Porque esta concepción también se encuentra presente en el dúo que dirige oficialmente la caravana hasta la tierra prometida, que no son sino dos despreocupados buscavidas, poco menos que estafadores de caballos y que aceptan el trabajo prácticamente por la promesa de unos cabellos rojos mecidos por el viento, sin saber del todo bien por dónde llevar la partida. De igual manera, la protagonista romántica es una mujer que hace su primera aparición ebria como una cuba y que luego demostrará una interesante independencia que se revela en la poca usual estampa de un cigarrillo chulescamente sostenido en sus labios, lo que, respaldado por la mirada penetrante y la insinuante media sonrisa de Joanne Dru, propulsa su atractivo fuera de lo habitual. El charlatán puede exhibir un coraje y una nobleza inesperados bajo su fachada de vendedor de crecepelos. El enemigo, por su parte, lanzado como amenaza desde la misma irrupción de los fotogramas, es asimismo un hombre con un notable sentido de la protección y cariño hacia sus sobrinos y compañeros de correrías.
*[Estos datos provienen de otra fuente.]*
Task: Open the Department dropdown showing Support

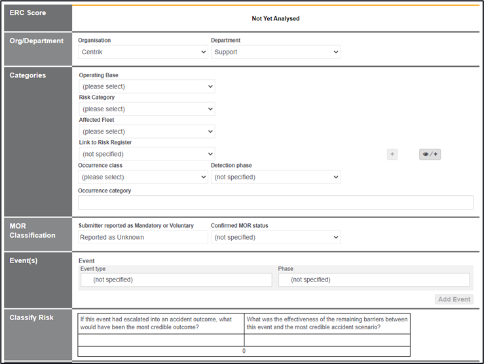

Y el Indio, anticipando lo antes dicho acerca de la voluntad redentora de El gran combate, emerge como un hospitalario espíritu de estos parajes ancestrales, incluso frente a la probada iniquidad del invasor. Y está encarnado, en general, por auténticos nativos americanos.

Pero sobre todo, en una admisión anticonvencional en un western que todavía no se ha adentrado en los retorcidos vericuetos de su vertiente psicológica, los presuntos antihéroes demuestran un importante realismo humano en sus dudas, reticencias y confesados temores para enfrentarse a los malvados. Más aún, desprecian el uso de las armas -a no ser que las circunstancias lo impongan irremediablemente, matiz para ese pacifismo pleno que algunos le atribuyen a la cinta-.

           Por medio de estas herramientas, que derrochan encanto, calidez, sentido poético y fiabilidad narrativa, Ford reconstruye los peligros geográficos y humanos del camino al Oeste, enmarcados en el vasto desierto, imponente en las atávicas catedrales de piedra que se levantan en el paisaje, y a través del cual los romeros conforman una comunidad embarcada en una pasión repleta de penurias y polvo. Es decir, como si de un ritual de redención colectiva se tratase, con los correspondientes sacrificios personales y compartidos en favor del bien común, en los que el optimismo, la bondad y la humanidad en definitiva constituyen valores esenciales para llevar la empresa a buen puerto.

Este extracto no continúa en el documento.